R v Cogdon (Australia, 1951)

After Anakin Skywalker watched his mother die at the hands of the Tusken Raiders in the deserts of Tattoine (See Portee v Jaffee), he began to have force visions in his sleep that his secret wife, Padme Amidala, was in danger of dying during childbirth. One night, after a particularly gruesome dream, where a vampiric baby straight out of Twilight ate its way out of Padme's stomach, Anakin awoke to find himself standing over his sleeping wife, force pushing on her stomach as if forcing a tiny life back into the womb. Disturbed by the situation (made worse by the fact that he had slept-flown from his current station post on Coruscant all the way to Padme's summer palace on Naboo), he consulted the Jedi Council who suggested that he freeze himself in carbonite before sleeping, in the hopes that the suspended animation might end the horrific visions.

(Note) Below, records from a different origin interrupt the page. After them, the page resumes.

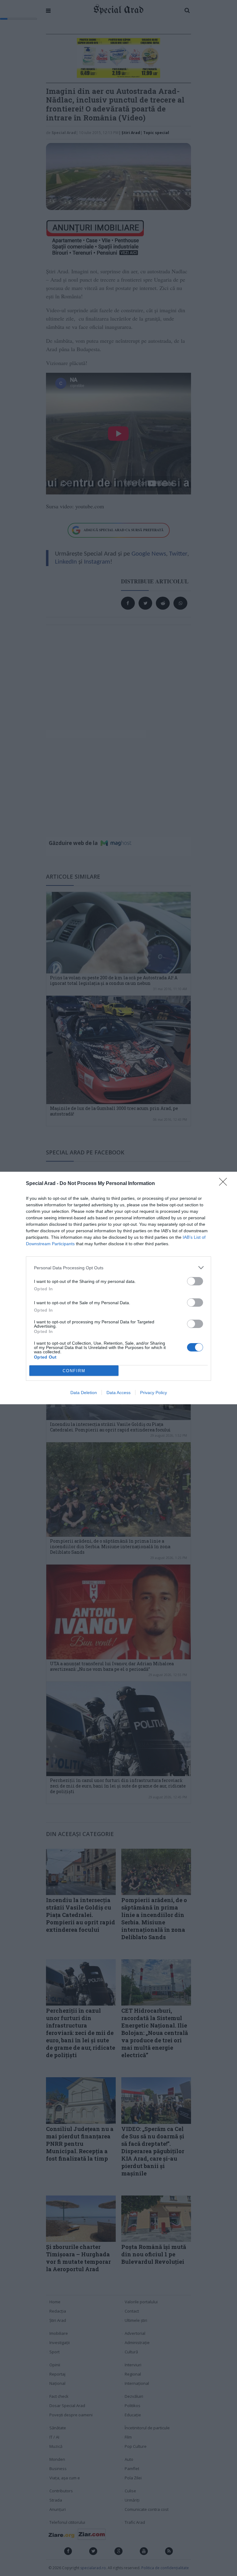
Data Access (118, 1392)
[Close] (225, 1184)
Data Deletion (83, 1392)
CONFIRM (74, 1370)
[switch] (195, 1281)
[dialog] (118, 1288)
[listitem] (118, 1267)
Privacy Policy (153, 1392)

That evening, while communicating via hologram with Padme and the droids, C3PO expressed his trepidation about the ongoing war against the Sith lord Darth Sidious. That night, Anakin had 3PO freeze him in carbonite. Unfortunately, the droid, worried that in his absence R2D2 would cheat at their ongoing game of holochess, set the timer incorrectly on the freezing chamber, setting the auto-unfreeze for 5 minutes instead of 5 hours. Upon unfreezing, Anakin, who was still asleep, dreamed that the Sith were attacking Padme in her home. A sinister cloaked figure was on her bed, lightsaber drawn.

Anakin awoke to find himself crying hysterically, landing his ship on Coruscant. He rushed to Obi-Wan's room and told him that he was afraid he had harmed Padme. Together they rushed back to Naboo, only to find that in his unconscious state, Anakin had hacked his wife to death.

The Jedi Council, in determining Anakin's culpability, stated that there is no crime without the presence of overt and voluntary conduct (actus reus). They found that even though Anakin had overtly preformed the act of lightsaber murder, it was a product of involuntary unconsciousness, and that the act was not actually his act at all.